Raised in West Berlin, he had once encountered a man from the East who invited him over for the evening. This was his first sexual experience, and when he woke to walk home in the morning, he was witnessing the construction of the Berlin Wall. “I remember it still very well, despite having a very bad memory. In those days, the city was divided between East and West – there was a wall going through Berlin,” he says. “It was a traumatic situation because the world between them was little, and if you tried to escape, then, you know, they shot you.”
In terms of when he first picked up a camera, Armin likens his process to second nature. “At some point I had a camera and I’m very visual – I just learned to photograph when my sexuality developed and I started to like my own image,” he says. “I got really intrigued by it and I always had a camera for my own enjoyment, to take a portrait – and I never thought that I would show them on the wall of a gallery.” Instead of ideating a career in photography, Armin instead refers to his portraiture as a type of diary. “Just how people write in their diary, I took a picture of myself.”
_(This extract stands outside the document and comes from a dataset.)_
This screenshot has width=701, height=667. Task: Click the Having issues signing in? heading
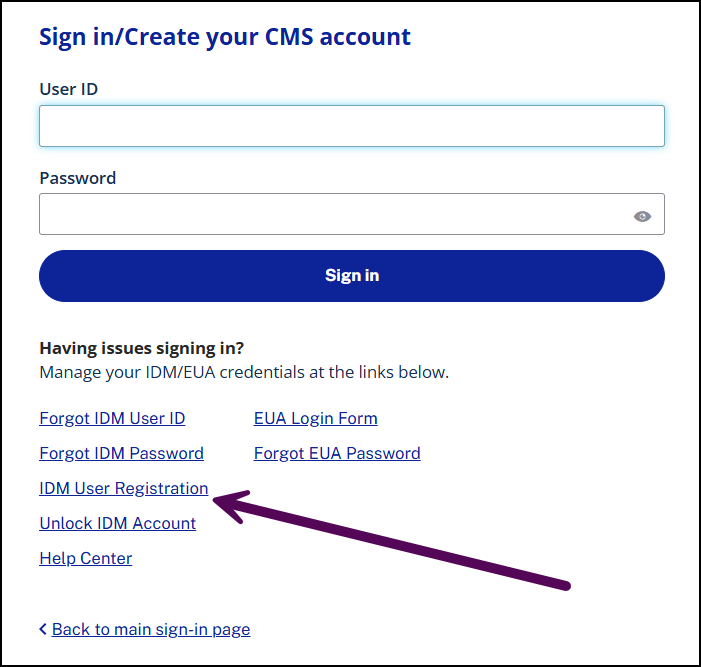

Alongside a mammoth collection of photographs, paintings and illustrations, he’d also created two films, Nights in Black Leather (1973) and That Boy (1974). With an archive of his life in his hands, of course, he’s had plenty of time to reflect over the years. He’s amazed by how many beautiful portraits there are in his collection, but there’s one thing that he wishes he could have done better. “I should have shown the environment a bit more, like the room I was in, and tried to show the artificial light coming in from the window,” he explains. “But I made the pictures when I felt good – and most of the stuff never saw the light of day.”
As you turn on to the next evocative yet perfectly poised portrait, one after the other, you can witness his journey in time – both stylistically and personally. But this is a bygone era and something that will simply serve as a point for musing and celebration. “Peter Berlin, he has died, he’s gone, and the person you’re talking to now is only connected with the Peter Berlin archive,” says Armin. “I’m living a completely different life right now, and I will look in the mirror with a completely different feeling of when I looked the 70s – when it gave me great pleasure.” He concludes: “We’re all getting old, and I’ll tell you, I think this is the biggest fault of creation. We are young and beautiful and we don’t even realise it.”
Peter Berlin: Icon, Artist, Photosexual is published by Damiani.